Management’s Discussion and Analysis of Financial Condition and Results of Operations - (continued)
(Amounts in Millions, Except Per Share Amounts)
Acquisitions – We paid cash of $11.8, net of cash acquired of $3.0, for acquisitions completed in the first half of 2017. We also paid $0.8 in up-front payments and $71.0 in deferred payments for prior acquisitions as well as ownership increases in our consolidated subsidiaries. In addition to potential cash expenditures for new acquisitions, we expect to pay approximately $57.0 over the next twelve months related to prior acquisitions. We may also be required to pay approximately $35.0 related to put options held by minority shareholders if exercised over the next twelve months. We will continue to evaluate strategic opportunities to grow and continue to strengthen our market position, particularly in our digital and marketing services offerings, and to expand our presence in high-growth and key strategic world markets.
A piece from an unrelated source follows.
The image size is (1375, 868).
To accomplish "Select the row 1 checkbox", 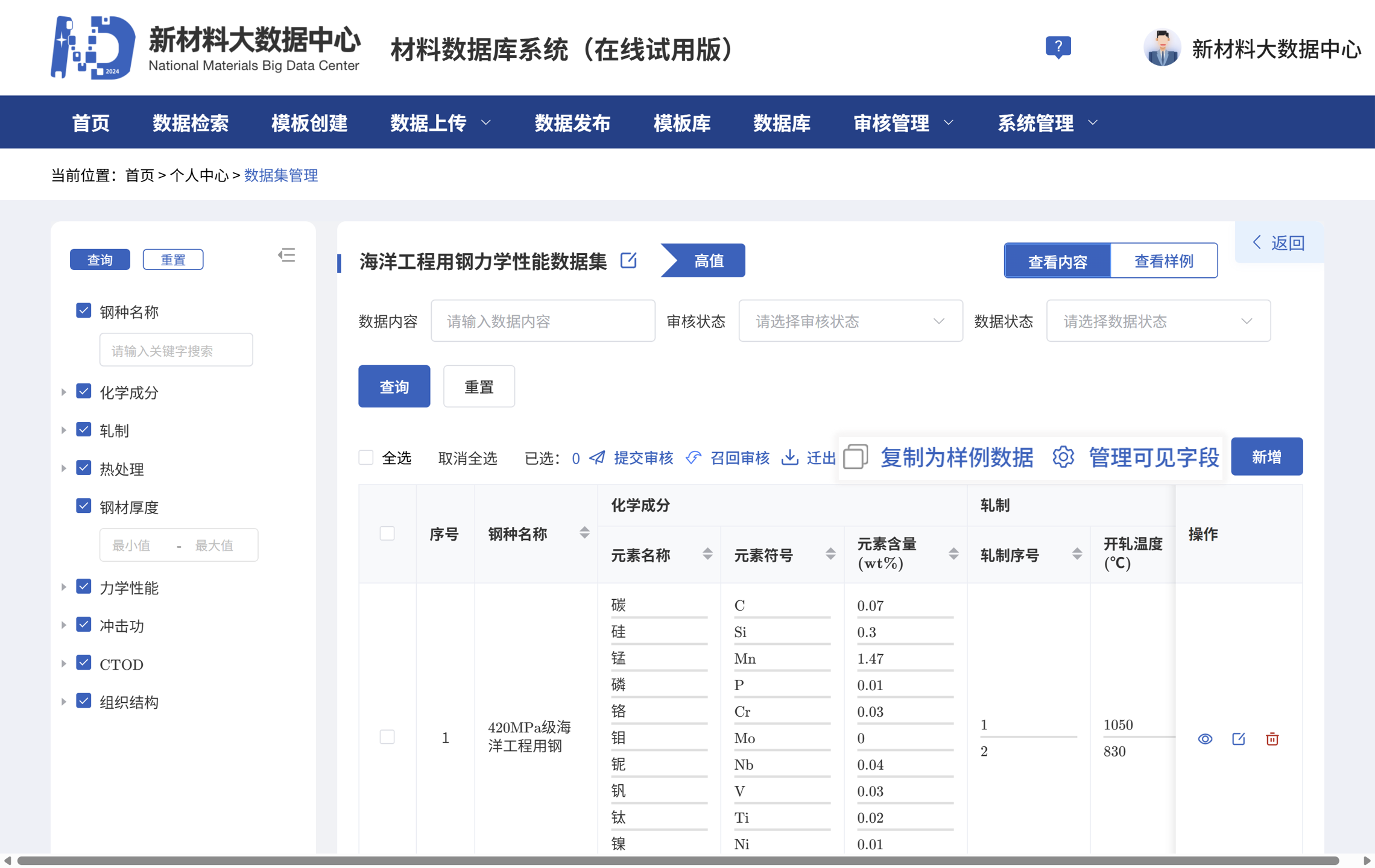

Dividends – In the first half of 2017, we paid two quarterly cash dividends of $0.18 per share on our common stock, which corresponded to an aggregate dividend payment of $141.4. Assuming we continue to pay a quarterly dividend of $0.18 per share, and there is no significant change in the number of outstanding shares as of June 30, 2017, we would expect to pay approximately $280.0 over the next twelve months.
Share Repurchase Program
In February 2017, our Board of Directors (the "Board") authorized a new share repurchase program to repurchase from time to time up to $300.0, excluding fees, of our common stock, which was in addition to the remaining amount available to be repurchased from the $300.0 authorization made by the Board in February 2016. As of June 30, 2017, $340.4, excluding fees, remains available for repurchase under the share repurchase programs. The share repurchase programs have no expiration date.
We may effect such repurchases through open market purchases, trading plans established in accordance with SEC rules, derivative transactions or other means. We expect to continue to repurchase our common stock in future periods, although the timing and amount of the repurchases will depend on market conditions and other funding requirements.
FINANCING AND SOURCES OF FUNDS
Substantially all of our operating cash flow is generated by our agencies. Our cash balances are held in numerous jurisdictions throughout the world, including at the holding company level. Below is a summary of our sources of liquidity.
We maintain a committed corporate credit facility, which has been amended and restated from time to time (the "Credit Agreement"). We use our Credit Agreement to increase our financial flexibility, to provide letters of credit primarily to support obligations of our subsidiaries and to support our commercial paper program. The Credit Agreement is a revolving facility, expiring in October 2020, under which amounts borrowed by us or any of our subsidiaries designated under the Credit Agreement may be repaid and reborrowed, subject to an aggregate lending limit of $1,000.0, or the equivalent in other specified currencies. The Company has the ability to increase the commitments under the Credit Agreement from time to time by an additional amount of up to $250.0, provided the Company receives commitments for such increases and satisfies certain other conditions. The aggregate available amount of letters of credit outstanding may decrease or increase, subject to a sublimit on letters of credit of $200.0, or the equivalent in other specified currencies. Our obligations under the Credit Agreement are unsecured. As of June 30, 2017, there were no borrowings under the Credit Agreement; however, we had $8.4 of letters of credit under the Credit Agreement which reduced our total availability to $991.6.
We were in compliance with all of our covenants in the Credit Agreement as of June 30, 2017. The financial covenants in the Credit Agreement require that we maintain, as of the end of each fiscal quarter, certain financial measures for the four quarters then ended.